### Stated goal
Revise the material below from the line containing "Open version history" down to the line containing "click(x=691, y=106)", replacing "clock icon" with "timer icon" and changing nothing else. Give only those lines in their revised form.

--------------------------------------------------

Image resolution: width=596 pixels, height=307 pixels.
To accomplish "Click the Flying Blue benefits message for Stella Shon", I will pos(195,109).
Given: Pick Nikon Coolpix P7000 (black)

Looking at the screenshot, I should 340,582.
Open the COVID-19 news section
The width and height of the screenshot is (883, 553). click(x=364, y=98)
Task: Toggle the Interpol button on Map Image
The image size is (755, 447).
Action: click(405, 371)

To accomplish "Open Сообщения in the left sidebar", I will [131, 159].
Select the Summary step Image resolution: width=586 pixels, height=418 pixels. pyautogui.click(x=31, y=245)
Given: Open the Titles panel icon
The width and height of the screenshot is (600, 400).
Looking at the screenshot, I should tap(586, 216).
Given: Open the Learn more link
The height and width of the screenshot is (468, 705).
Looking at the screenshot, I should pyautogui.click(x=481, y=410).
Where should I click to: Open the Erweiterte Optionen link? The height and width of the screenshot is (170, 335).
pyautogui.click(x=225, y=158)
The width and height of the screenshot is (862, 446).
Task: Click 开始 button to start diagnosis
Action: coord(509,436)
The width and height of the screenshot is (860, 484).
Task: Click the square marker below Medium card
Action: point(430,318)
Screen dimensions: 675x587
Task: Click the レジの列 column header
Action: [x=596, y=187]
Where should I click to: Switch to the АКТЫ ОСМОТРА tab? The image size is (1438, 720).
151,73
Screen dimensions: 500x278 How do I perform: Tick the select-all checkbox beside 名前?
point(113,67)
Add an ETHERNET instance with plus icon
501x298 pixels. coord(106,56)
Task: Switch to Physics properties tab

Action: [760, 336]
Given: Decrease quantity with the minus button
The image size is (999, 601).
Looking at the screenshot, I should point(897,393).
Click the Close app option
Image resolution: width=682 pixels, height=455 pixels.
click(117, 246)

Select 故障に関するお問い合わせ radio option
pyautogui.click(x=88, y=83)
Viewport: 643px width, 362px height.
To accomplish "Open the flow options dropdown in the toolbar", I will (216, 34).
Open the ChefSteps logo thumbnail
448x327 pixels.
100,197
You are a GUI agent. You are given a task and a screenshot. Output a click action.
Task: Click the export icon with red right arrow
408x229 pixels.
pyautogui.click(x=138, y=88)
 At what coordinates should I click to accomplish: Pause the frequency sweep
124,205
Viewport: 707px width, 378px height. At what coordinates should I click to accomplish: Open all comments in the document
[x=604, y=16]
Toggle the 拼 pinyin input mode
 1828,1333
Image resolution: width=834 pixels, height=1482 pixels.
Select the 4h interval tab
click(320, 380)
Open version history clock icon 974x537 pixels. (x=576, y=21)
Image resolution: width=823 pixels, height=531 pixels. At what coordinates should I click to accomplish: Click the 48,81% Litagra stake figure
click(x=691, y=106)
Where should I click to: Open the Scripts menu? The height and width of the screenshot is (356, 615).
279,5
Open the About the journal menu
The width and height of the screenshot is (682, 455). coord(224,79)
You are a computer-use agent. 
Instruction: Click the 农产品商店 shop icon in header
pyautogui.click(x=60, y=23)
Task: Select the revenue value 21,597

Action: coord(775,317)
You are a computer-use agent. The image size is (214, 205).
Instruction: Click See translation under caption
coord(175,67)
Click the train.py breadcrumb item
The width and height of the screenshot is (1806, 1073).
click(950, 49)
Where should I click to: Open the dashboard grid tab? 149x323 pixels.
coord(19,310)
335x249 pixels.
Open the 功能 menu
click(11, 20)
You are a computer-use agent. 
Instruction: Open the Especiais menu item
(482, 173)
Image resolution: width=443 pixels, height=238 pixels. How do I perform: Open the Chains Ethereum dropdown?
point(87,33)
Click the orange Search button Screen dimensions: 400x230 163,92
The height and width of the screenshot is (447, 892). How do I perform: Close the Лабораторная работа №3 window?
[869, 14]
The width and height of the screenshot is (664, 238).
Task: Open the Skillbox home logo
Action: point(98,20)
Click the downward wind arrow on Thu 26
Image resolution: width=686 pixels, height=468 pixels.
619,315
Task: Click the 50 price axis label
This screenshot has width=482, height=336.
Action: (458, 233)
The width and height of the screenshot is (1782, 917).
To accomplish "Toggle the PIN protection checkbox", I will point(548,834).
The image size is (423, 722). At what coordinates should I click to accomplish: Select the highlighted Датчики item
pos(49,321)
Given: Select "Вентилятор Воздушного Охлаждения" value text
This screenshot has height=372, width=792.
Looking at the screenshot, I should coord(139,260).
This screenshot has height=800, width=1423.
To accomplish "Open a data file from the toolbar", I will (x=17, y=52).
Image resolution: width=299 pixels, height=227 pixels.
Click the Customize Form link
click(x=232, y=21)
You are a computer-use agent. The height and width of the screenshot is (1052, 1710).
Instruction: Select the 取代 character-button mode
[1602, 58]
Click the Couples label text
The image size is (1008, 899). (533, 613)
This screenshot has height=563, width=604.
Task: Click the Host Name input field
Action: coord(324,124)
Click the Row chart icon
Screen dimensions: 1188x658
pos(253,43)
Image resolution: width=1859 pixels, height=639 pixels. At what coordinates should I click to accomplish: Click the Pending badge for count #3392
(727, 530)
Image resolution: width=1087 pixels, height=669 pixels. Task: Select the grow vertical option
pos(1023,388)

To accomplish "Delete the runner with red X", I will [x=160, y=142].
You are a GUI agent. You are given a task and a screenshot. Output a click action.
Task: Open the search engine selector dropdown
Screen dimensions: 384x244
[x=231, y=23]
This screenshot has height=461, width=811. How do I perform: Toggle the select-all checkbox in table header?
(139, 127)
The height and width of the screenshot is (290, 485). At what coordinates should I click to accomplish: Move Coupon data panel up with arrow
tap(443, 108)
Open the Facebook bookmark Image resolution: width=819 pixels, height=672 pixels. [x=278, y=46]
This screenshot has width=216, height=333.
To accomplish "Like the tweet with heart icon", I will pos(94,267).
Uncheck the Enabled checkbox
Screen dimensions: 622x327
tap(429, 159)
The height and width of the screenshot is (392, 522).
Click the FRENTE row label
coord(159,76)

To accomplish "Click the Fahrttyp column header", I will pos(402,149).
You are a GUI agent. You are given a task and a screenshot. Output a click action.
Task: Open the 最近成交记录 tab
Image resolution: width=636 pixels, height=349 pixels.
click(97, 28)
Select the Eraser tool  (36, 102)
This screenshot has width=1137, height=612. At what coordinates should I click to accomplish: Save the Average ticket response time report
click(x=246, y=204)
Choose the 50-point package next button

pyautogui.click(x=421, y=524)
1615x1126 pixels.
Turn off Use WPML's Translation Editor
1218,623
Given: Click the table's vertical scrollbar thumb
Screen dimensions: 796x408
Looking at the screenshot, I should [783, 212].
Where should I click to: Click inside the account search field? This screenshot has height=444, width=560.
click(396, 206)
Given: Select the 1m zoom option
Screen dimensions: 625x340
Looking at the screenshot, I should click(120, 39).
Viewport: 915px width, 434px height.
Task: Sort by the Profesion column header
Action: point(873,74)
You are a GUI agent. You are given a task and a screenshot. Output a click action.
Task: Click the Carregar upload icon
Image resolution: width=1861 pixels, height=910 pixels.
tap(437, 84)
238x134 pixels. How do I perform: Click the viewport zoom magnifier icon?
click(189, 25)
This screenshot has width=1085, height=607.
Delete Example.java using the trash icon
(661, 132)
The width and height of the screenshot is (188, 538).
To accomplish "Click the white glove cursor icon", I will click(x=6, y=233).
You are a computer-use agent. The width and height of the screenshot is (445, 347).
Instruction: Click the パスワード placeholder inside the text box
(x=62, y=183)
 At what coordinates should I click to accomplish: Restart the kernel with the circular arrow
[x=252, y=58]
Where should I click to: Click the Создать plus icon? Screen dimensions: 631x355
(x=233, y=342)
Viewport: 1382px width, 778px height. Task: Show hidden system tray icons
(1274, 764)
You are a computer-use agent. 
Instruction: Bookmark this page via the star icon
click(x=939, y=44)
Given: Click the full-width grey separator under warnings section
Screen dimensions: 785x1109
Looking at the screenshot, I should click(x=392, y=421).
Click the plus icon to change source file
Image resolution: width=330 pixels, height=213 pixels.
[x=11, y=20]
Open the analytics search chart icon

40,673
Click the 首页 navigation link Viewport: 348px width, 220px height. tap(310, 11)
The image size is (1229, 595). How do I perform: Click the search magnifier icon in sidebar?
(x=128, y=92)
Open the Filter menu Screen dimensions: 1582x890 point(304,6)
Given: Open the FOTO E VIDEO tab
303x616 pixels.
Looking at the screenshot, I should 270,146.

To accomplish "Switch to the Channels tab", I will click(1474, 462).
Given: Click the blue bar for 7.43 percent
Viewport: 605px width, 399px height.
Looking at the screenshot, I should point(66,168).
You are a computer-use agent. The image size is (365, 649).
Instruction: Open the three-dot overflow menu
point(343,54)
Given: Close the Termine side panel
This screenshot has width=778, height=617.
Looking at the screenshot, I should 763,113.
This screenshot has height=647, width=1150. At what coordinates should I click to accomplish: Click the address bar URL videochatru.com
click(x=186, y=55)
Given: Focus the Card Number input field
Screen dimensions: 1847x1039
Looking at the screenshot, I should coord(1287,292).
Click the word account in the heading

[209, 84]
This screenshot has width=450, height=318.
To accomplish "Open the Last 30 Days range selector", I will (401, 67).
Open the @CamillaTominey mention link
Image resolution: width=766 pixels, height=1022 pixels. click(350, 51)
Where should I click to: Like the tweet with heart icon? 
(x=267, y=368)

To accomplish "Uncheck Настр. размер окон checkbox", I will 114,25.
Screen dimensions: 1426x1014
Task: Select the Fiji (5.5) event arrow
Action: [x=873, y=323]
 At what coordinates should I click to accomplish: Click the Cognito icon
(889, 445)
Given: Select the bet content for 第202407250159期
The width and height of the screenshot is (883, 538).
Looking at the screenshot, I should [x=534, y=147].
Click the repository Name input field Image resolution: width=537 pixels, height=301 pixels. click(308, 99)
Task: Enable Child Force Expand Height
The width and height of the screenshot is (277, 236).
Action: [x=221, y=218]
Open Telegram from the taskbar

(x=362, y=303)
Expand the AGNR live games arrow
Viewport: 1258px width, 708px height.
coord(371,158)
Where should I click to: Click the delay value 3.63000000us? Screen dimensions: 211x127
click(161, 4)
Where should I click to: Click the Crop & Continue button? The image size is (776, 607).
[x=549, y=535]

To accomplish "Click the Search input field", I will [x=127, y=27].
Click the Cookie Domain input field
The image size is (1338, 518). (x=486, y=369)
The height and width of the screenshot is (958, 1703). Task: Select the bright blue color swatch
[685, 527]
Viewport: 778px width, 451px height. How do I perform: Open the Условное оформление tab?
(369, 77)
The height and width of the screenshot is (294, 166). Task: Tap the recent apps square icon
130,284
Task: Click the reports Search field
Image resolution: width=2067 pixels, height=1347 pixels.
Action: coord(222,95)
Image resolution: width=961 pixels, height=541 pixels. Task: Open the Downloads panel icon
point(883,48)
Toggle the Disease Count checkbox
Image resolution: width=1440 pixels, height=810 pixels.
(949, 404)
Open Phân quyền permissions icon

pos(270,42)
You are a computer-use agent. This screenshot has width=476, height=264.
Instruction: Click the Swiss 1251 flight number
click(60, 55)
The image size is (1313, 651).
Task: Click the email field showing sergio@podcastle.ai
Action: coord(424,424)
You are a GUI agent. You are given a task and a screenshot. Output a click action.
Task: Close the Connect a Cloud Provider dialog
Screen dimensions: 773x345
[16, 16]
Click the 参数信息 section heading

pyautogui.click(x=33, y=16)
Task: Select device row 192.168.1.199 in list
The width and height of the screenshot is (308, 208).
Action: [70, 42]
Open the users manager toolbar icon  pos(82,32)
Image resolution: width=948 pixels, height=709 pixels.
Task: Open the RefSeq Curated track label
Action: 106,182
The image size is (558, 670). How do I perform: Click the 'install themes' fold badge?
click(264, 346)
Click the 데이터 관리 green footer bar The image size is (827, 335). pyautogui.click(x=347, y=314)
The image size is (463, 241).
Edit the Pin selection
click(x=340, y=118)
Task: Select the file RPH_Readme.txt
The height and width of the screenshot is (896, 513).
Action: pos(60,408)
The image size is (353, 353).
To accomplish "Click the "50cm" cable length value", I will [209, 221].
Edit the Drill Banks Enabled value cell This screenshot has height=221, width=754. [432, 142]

--------------------------------------------------

### Output
Open version history timer icon 974x537 pixels. (x=576, y=21)
Image resolution: width=823 pixels, height=531 pixels. At what coordinates should I click to accomplish: Click the 48,81% Litagra stake figure
click(x=691, y=106)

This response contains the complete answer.